- **Work task**:
Each entry below is to be written out exactly, and the pictures are to be left out.

- **Raw data**:
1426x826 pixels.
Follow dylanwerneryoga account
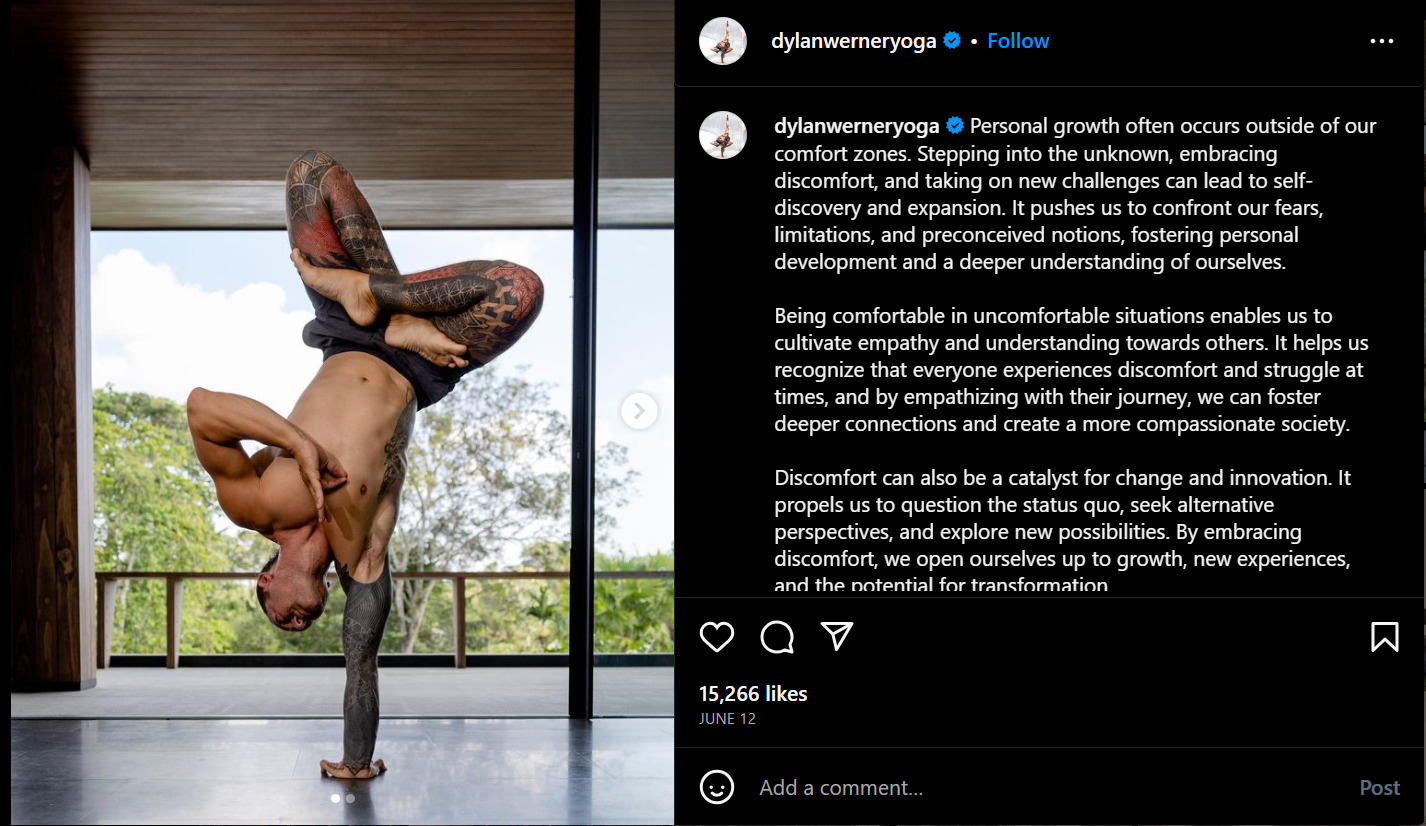coord(1018,41)
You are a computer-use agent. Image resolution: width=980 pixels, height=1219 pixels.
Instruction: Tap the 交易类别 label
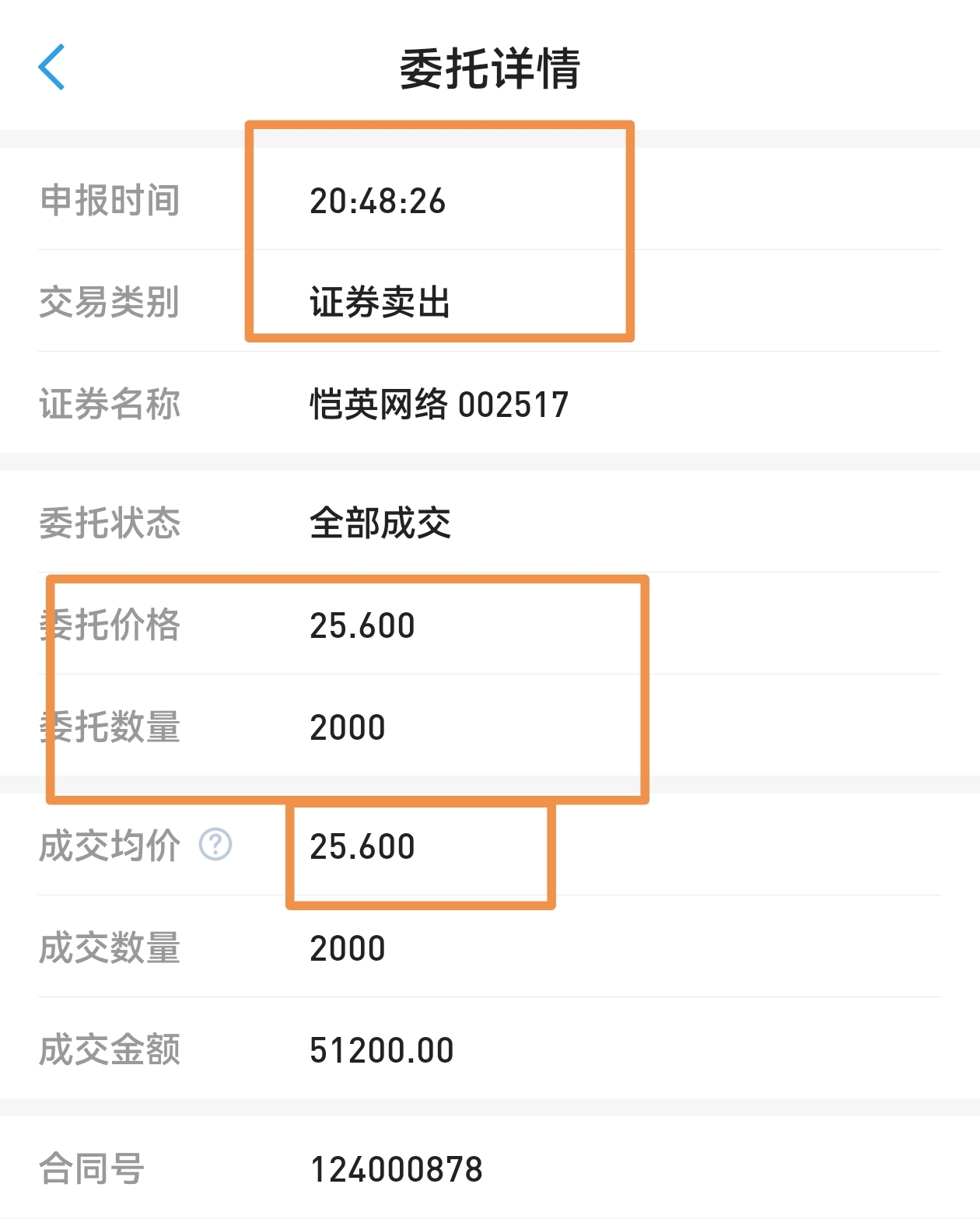[x=110, y=302]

- **Exercise result**:
1426x826 pixels.
Follow dylanwerneryoga account
coord(1018,41)
You are a computer-use agent. Image resolution: width=980 pixels, height=1219 pixels.
Instruction: Tap the 交易类别 label
[x=110, y=302]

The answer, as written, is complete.